Method A: Using scale_*_manual()
This is the most flexible and powerful method. You explicitly provide the labels and the order.
from plotnine import ggplot, aes, geom_point, scale_color_manual, labs
# Define the order and labels for the legend items
legend_order = ["suv", "compact", "pickup", "subcompact"]
legend_labels = ["SUV (Largest)", "Compact (Small)", "Pickup (Work)", "Subcompact (Tiny)"]
plot = (
ggplot(mpg, aes(x='displ', y='hwy', color='class'))
+ geom_point()
+ scale_color_manual(
name="Vehicle Type", # Legend title
labels=legend_labels, # Custom labels for each item
values=legend_order # The order of items in the legend
)
)
print(plot)
Note: In scale_color_manual, the values argument can also be used to assign specific colors. For example: values=["red", "blue", "green", "yellow"].
Method B: Using factor() and .cat.reorder()
If your data is in a pandas Categorical, you can reorder it directly, and ggplot will respect that order.
import pandas as pd
from plotnine import ggplot, aes, geom_point
# Create a Categorical type with a specific order
mpg['class'] = pd.Categorical(mpg['class'], categories=["pickup", "suv", "compact", "subcompact"], ordered=True)
plot = (
ggplot(mpg, aes(x='displ', y='hwy', color='class'))
+ geom_point()
)
print(plot)
# The legend will now be in the order: pickup, suv, compact, subcompact
Changing the Legend Position
By default, legends are placed on the right side of the plot. You can change this using the legend_position argument in theme().
"right"(default),"left","top","bottom""none"(to hide it, as seen before)- You can also use numeric coordinates like
(0.1, 0.9)for fine-grained control.
from plotnine import ggplot, aes, geom_point, theme
# Place legend at the bottom
plot_bottom = (
ggplot(mpg, aes(x='displ', y='hwy', color='class'))
+ geom_point()
+ theme(legend_position="bottom")
)
# Place legend in the top-left corner
plot_top_left = (
ggplot(mpg, aes(x='displ', y='hwy', color='class'))
+ geom_point()
+ theme(legend_position=(0.02, 0.98)) # x, y coordinates (0-1 range)
)
print(plot_bottom)
print(plot_top_left)
Modifying the Legend Appearance (Background, Box, Keys)

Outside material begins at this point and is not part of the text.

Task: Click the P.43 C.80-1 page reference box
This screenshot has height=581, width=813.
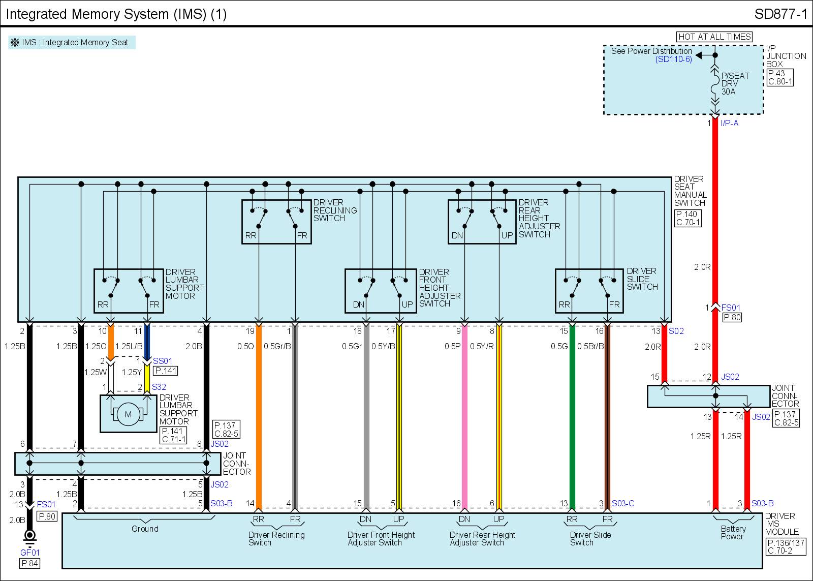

You can use the theme() function to control almost every aspect of the legend's appearance.
legend_key: The box around the legend symbol (e.g., the colored square).legend_background: The background of the entire legend box.legend_text: The text of the legend labels.legend_title: The text of the legend title.
from plotnine import ggplot, aes, geom_point, theme, element_blank, element_rect, element_text
plot = (
ggplot(mpg, aes(x='displ', y='hwy', color='class'))
+ geom_point()
+ theme(
legend_position="bottom",
legend_key=element_rect(fill="lightblue", color="black", size=0.5), # Add a border and fill to legend keys
legend_background=element_rect(fill="yellow", alpha=0.3), # Add a semi-transparent background to the whole legend
legend_text=element_text(color="purple", size=10), # Change label text color and size
legend_title=element_text(face="bold.italic", size=12, color="darkblue") # Style the title
)
)
print(plot)
Complete Example: Putting It All Together
Let's create a final, polished example that combines several of these techniques.
import pandas as pd
from plotnine import (
ggplot, aes, geom_point, geom_smooth,
scale_color_manual, labs, theme,
element_rect, element_text
)
# Sample data
df = pd.DataFrame({
'x': [1, 2, 3, 4, 5, 6, 7, 8, 9, 10],
'y': [2.1, 3.9, 6.2, 7.8, 10.1, 12.3, 13.8, 16.